WHAT TO DO
Scan the entries below for the word "agent". Copy out every line in which it occurs.

RECORDS PROVIDED

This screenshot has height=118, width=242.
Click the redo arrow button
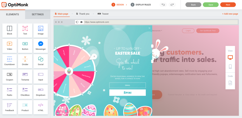(x=172, y=5)
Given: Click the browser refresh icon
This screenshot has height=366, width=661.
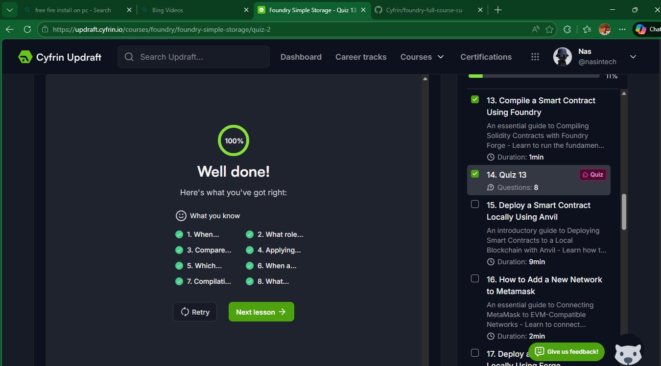Looking at the screenshot, I should (x=27, y=29).
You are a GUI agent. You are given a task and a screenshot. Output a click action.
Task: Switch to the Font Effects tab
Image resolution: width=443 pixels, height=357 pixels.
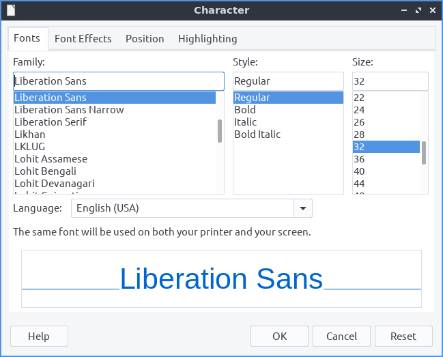pos(83,39)
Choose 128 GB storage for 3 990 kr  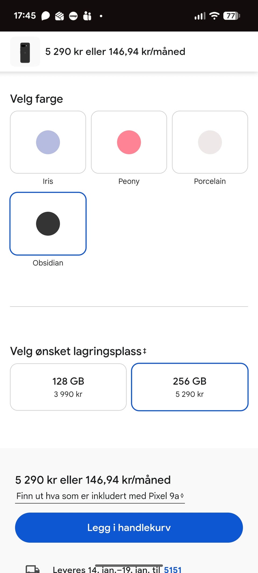[68, 387]
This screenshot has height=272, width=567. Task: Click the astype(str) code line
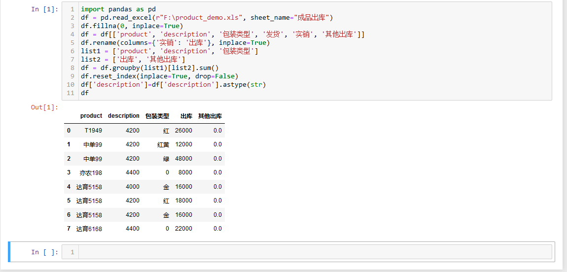pos(173,85)
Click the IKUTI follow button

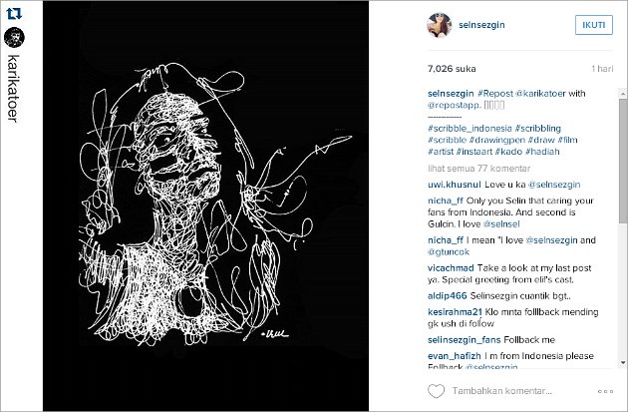(x=594, y=25)
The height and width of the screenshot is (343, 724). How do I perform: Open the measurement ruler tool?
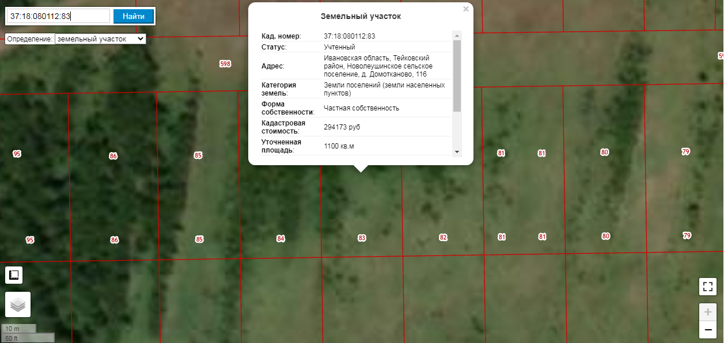click(x=14, y=275)
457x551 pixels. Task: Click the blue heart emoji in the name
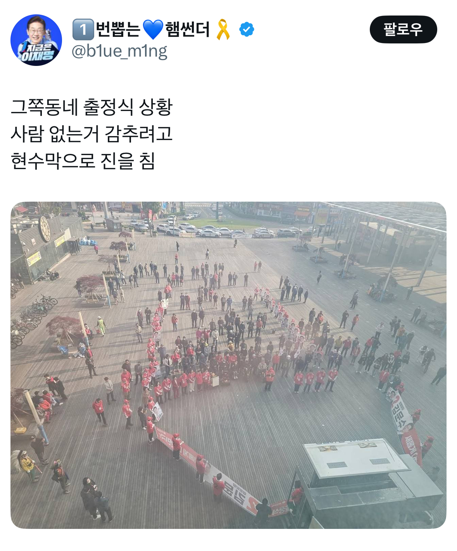153,29
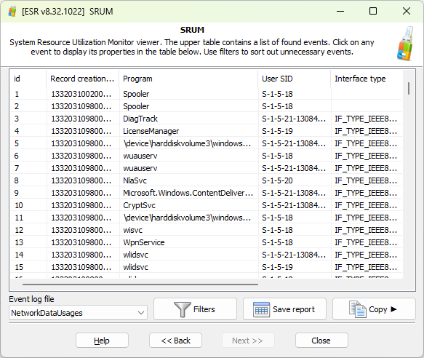This screenshot has height=358, width=424.
Task: Click the vertical scrollbar thumb of table
Action: tap(409, 89)
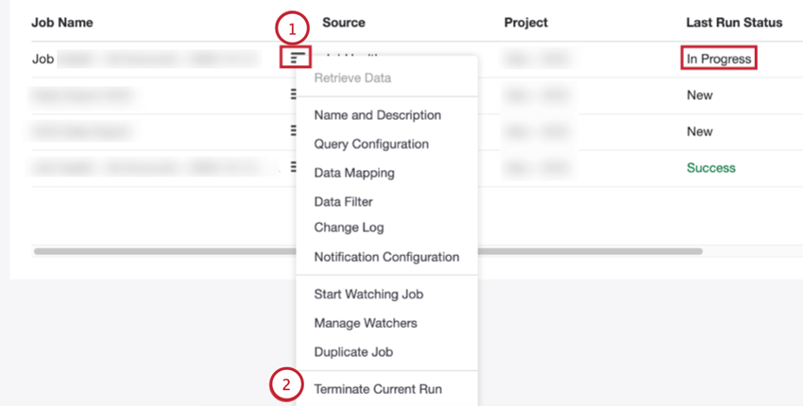Click the Job Name column header
This screenshot has width=803, height=406.
point(62,22)
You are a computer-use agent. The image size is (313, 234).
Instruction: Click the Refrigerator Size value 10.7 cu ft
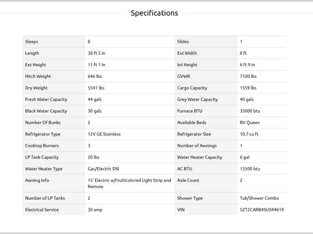(x=249, y=134)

PROBLEM SOLUTION
You are a GUI agent. You are given a task and a screenshot. Output a click action.
You are a computer-use agent. The image size is (313, 234).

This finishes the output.